With opinion polls showing Labour at a 20-year low, the former Home Secretary warns that the future of the party depends on fewer than 7,500 voters.

Boundary changes mean that Labour needs to lose only 24 seats to lose its overall majority in the House of Commons.

This will happen if just 7,417 voters in the 24 most marginal Labour seats who voted for the party at the last election vote next time for the party which came second.

The document, e-mailed to selected MPs, shows that many of the seats under threat are in Kent and Essex, where the Tories are the main challenger.

Labour won the 2005 election with an overall majority of 67.

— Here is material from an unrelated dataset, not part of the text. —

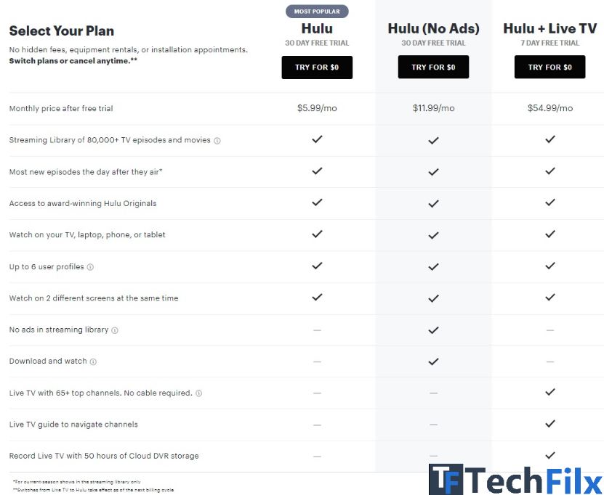Image resolution: width=604 pixels, height=495 pixels.
Task: Click the $54.99/mo price
Action: pyautogui.click(x=549, y=108)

But boundary changes, which are favourable to the Tories, mean Mr Brown will go into the next election with a majority of only 47.

The closeness of the results in many seats last time means it would take a swing of a mere 2 per cent to wipe out Labour's majority and create a hung parliament.

Several members of the Government are on the doomsday list.

They include universities minister Bill Rammell, schools minister Jim Knight, and Cabinet Office minister Phil Hope.

Gordon Brown's parliamentary private secretary Angela Smith is also at risk.

One MP who saw the dossier said: "It shows just how close we are to annihilation.

"If we lose our overall majority, it is unlikely the Lib Dems will keep us in power.

"Gordon Brown needs to connect with voters, particularly in these crucial seats in the South."

The dire projections come amid rumours of mounting disquiet on the back benches at the leadership of Gordon Brown.

It emerged yesterday that one of his closest aides who resigned last week had "lost respect" for the Prime Minister.

Spencer Livermore, No 10's director of political strategy, quit after becoming disillusioned with Mr Brown because he "bottled" the general election decision last autumn.

One rebel MP suggested at the weekend that Mr Brown should be asked to retire on "medical grounds" because of problems with his eyesight, while another described him as an "albatross in a tartan waistcoat".